Chicago Fire 2 (Nikolic 50’, Vincent 84’)
Portland Timbers 2 (Valeri 6’, Blanco 55’)
Maybe we’ve been on the wrong side of this MLS thing all along. Maybe the aspects we’ve furiously derided as bugs within the makeup of the league all these years - the McSoccerness of the whole thing, franchises fighting franchises for the right to nothing, forever - are really features: A new football universe blooming right before our eyes, the old hatreds put aside in favor of appreciation of everyone’s effort, of the beautiful moment, of friendship and affirmation and kindness.
It’s in the midst of moments like Saturday’s soccer festival at Toyota Park that such ideas can almost reach the level of plausibility, and who can blame MLS for dreaming? Surely that moment just after one proposes the project of owning all the football is exactly when football’s history of channelling the worst of humanity’s impulses would rush to the minds of the bean-counters running the project. Say what you will about the dangers of extended peace, but revolutions make reinsurance absolutely impossible, and how then to go on? I’m not risking *my* money.
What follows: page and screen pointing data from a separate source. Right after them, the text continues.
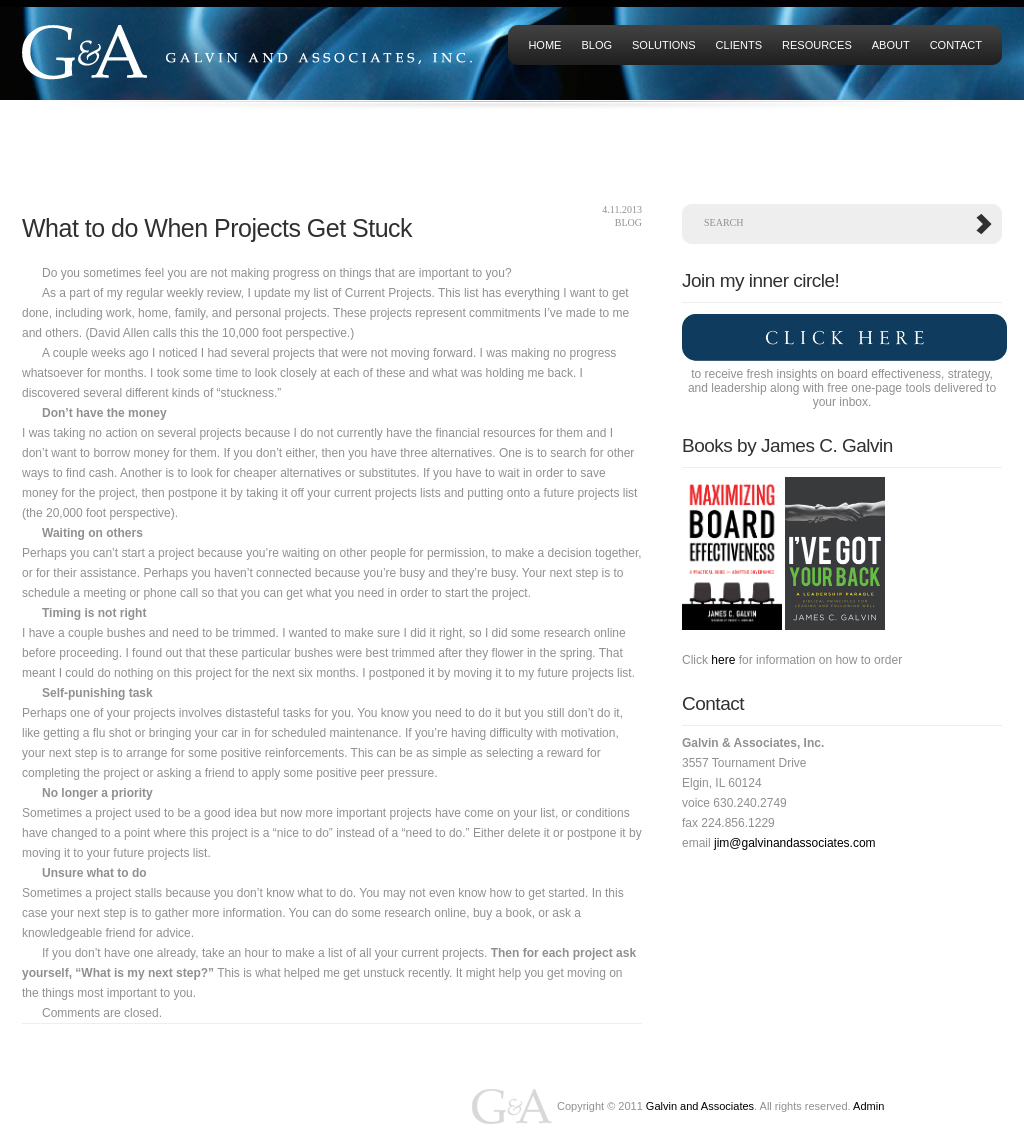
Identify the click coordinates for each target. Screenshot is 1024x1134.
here (723, 660)
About (891, 45)
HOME (544, 45)
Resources (817, 45)
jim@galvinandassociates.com (795, 843)
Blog (596, 45)
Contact (956, 45)
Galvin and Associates (700, 1106)
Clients (739, 45)
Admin (868, 1106)
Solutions (664, 45)
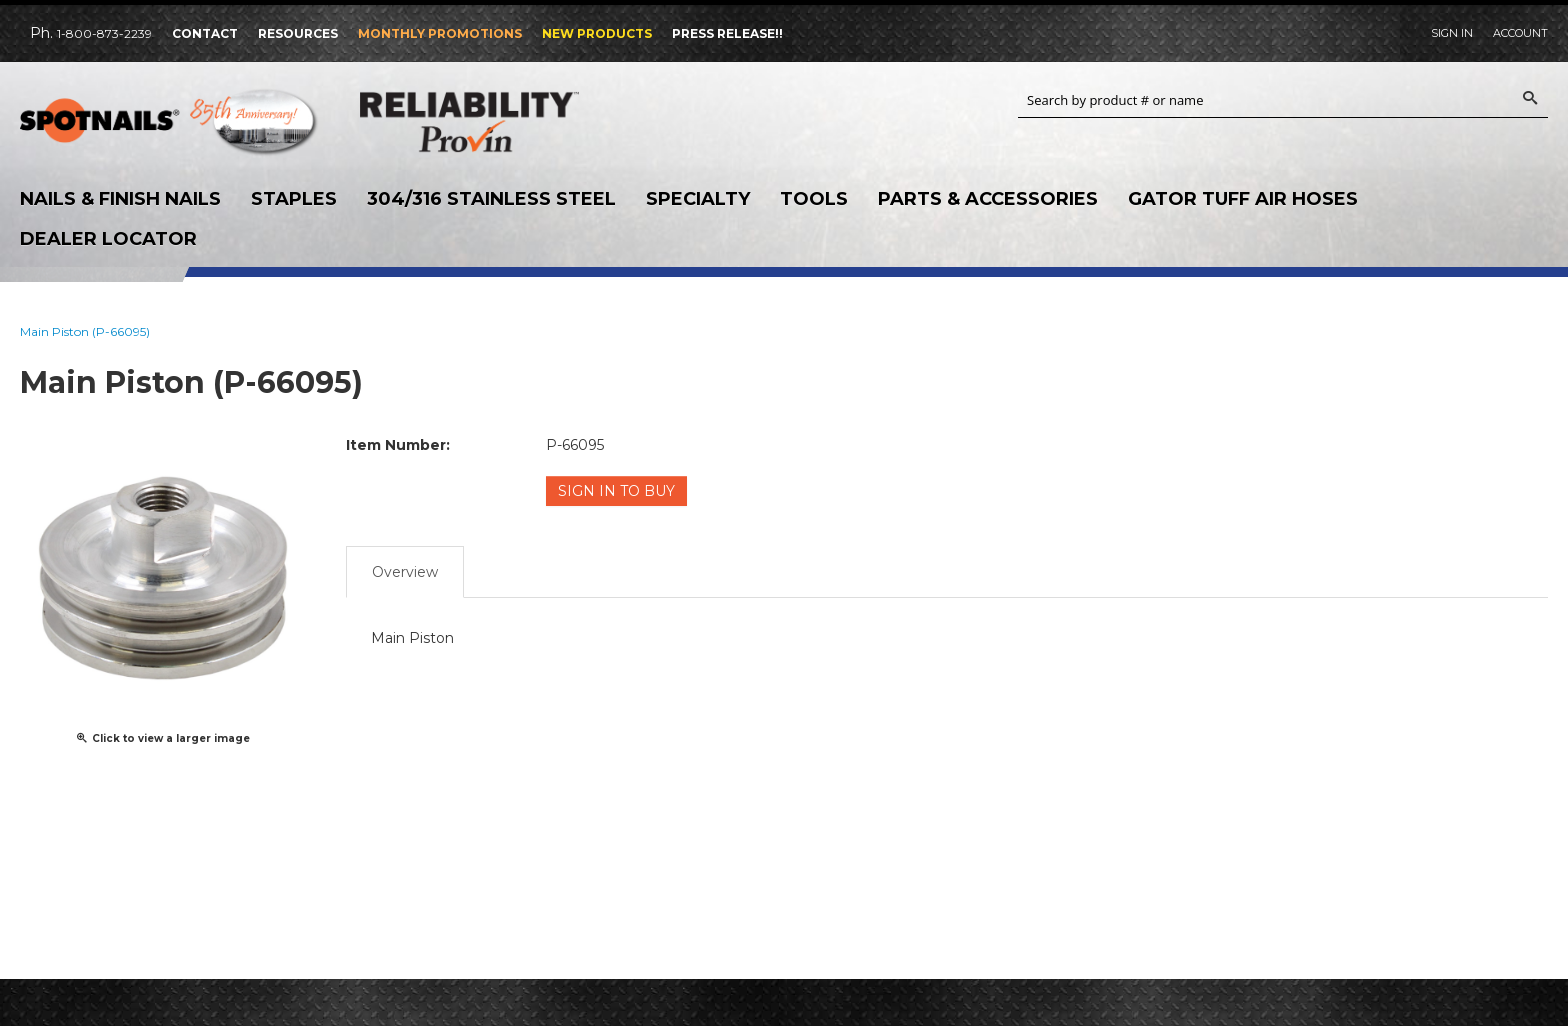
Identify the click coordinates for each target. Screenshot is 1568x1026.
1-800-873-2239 (104, 33)
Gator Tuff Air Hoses (1243, 199)
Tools (814, 199)
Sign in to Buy (616, 491)
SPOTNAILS (170, 127)
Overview (405, 572)
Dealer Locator (108, 239)
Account (1520, 33)
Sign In (1452, 33)
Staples (294, 199)
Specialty (698, 199)
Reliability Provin (510, 121)
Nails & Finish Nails (120, 199)
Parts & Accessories (988, 199)
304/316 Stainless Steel (491, 199)
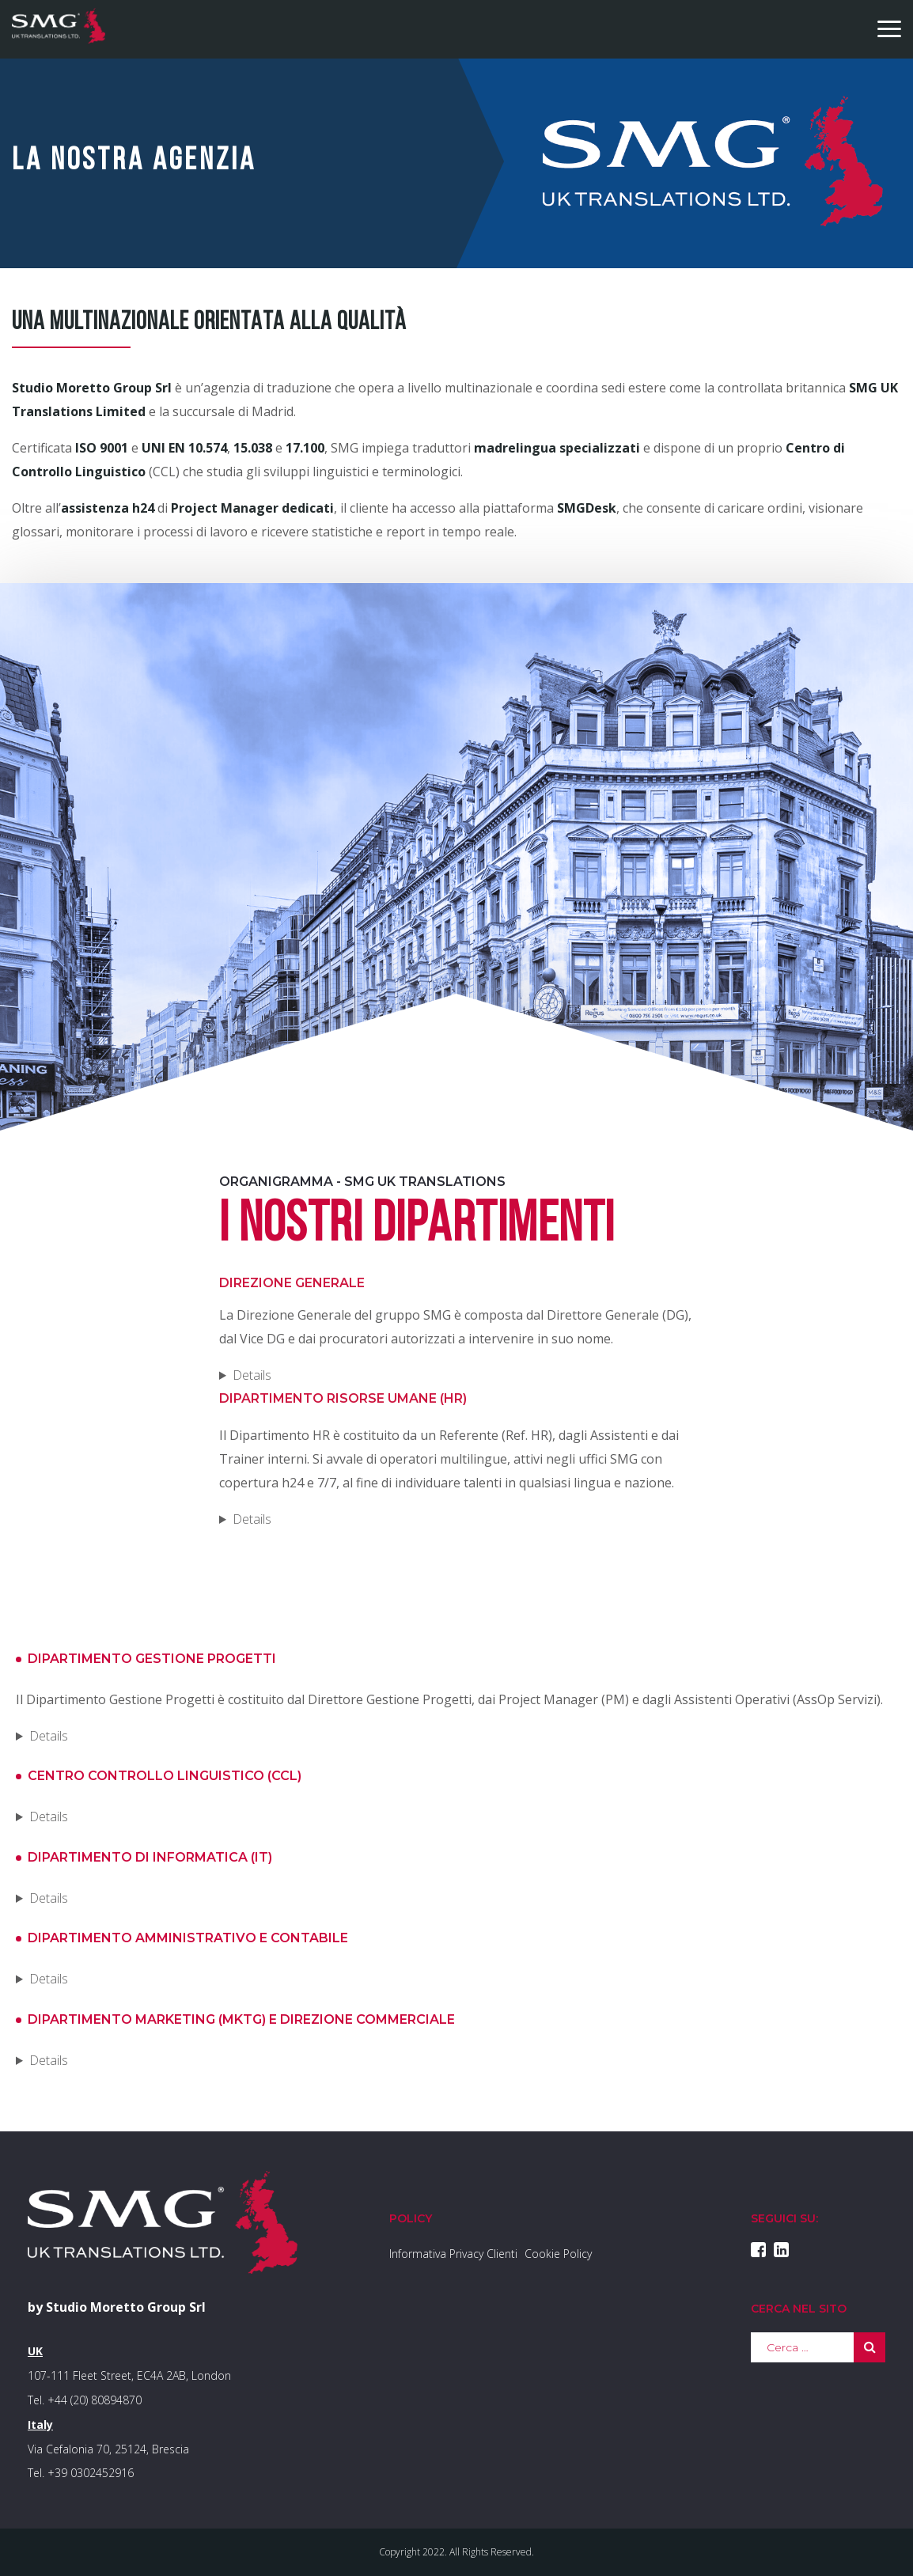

So supporters of the Fire and Timbers, born from a more innocent time, have really never gotten down to the serious business of hating each other. We don’t play often enough, y’know, and we’ve never really gotten in each other’s way. Today, when the Men in Red really needed a friend, the visitors from the Rose City were there to do them a solid, leaving Bastian Schweinsteiger with several untroubled hours to measure a back-post cross that Brandon Vincent banged home to level the score: 2-2, where it would end, 9 minutes later. Of course, this solid means that Portland still hasn’t won in four outings, but that’s where Major League Friendship snookers the rest of world football … doing us this solid has zero consequences.*
The Timbers took the lead very early, when it still looked possible that the visiting support from the west coast would outnumber the home fans willing to ignore Loyola’s historic run to the NCAA basketball final four. Chicago’s Tony Tchani - in a pattern that would prevail throughout the match - gave the ball away under moderate pressure, then applied himself to the task of winning the ball back from the much smaller Portland attacker Sebastian Blanco. But Blanco had a surprise for Tchani - while not tall or obviously bulky, the Argentine attacker has amazing balance, and he stood off the larger man’s challenge for 30 yards while waiting until every defensive eye was on him to feed Timbers genius-in-residence Diego Valeri just outside the box. Given this hard-won chance, Valeri did not bobble it, feinting Fire keeper Richard Sanchez to ground before chipping the ball into the yawning goalmouth.
Chicago responded to falling behind by staggering about blindly as if struck by an invisible assailant. A switch to a 3-5-2 after 30 minutes moved Schweinsteiger further from goal, with the upside of neutralizing mammoth Timbers striker Fanendo Adi and the downside of neutralizing Schweinsteiger. After some halftime consultation, though, the alignment started to show a promising flexibility, as the centerbacks took it in turns to take play into midfield, creating overloads that had the visitors scrambling.
Predictably, the most successful of these forays came from Basti, whose confidence in the libero role (that great conundrum, the creative defender) grew visibly during the second half. A long interval of possession finally drew blood 5 minutes after halftime - Schweinsteiger surging forward to nip out a loose ball, barging into the attacking zone on a right-to-left diagonal that uses a wall pass with Nemanja Nikolic to create a little space, then (his run finally hounded down by Portland defenders) stabbing a scruffy little ball to Vincent. Something about the preceding play had left the Timbers defense mired between moments, with no one marked and no pressure on the ball. Neither Vincent, the crosser, nor Nikolic, the finisher, made too much of the simple tasks left for them, and after 50 minutes, the game was tied at 1.
Like the earlier deadlock (the one which began at kickoff), this didn’t last long. Blanco, recognizing that Fire sub Diego Campos had lost track of him, stormed forward unmarked on a run from deep midfield. Basti’s recognition of the danger came a moment too late, as Blanco was able to fly onto a Andres Flores cross unchallenged from 8 yards out. Blanco’s third goal of the year made the score 1-2, Timbers, and set the stage for the Basti-Vincent connection that would win the Fire their first point of the season.
In the dying moments of the game, Blanco ran down an errant long ball from the Fire on the left wing. While jogging to make a throw-in, one of the Fire ball-boys - in a bit of passive-aggressive efficiency - hit him in the face with the ball by throwing it earlier than Blanco expected. The home fans howled approbation; Blanco held his hands out like, “Why did you do that?” Taking in the moment - the howls of the sparse crowd, the supplication for reasonableness from an opposition star - the kid did the Chicago Thing, smirking and breaking eye contact without breaking stride.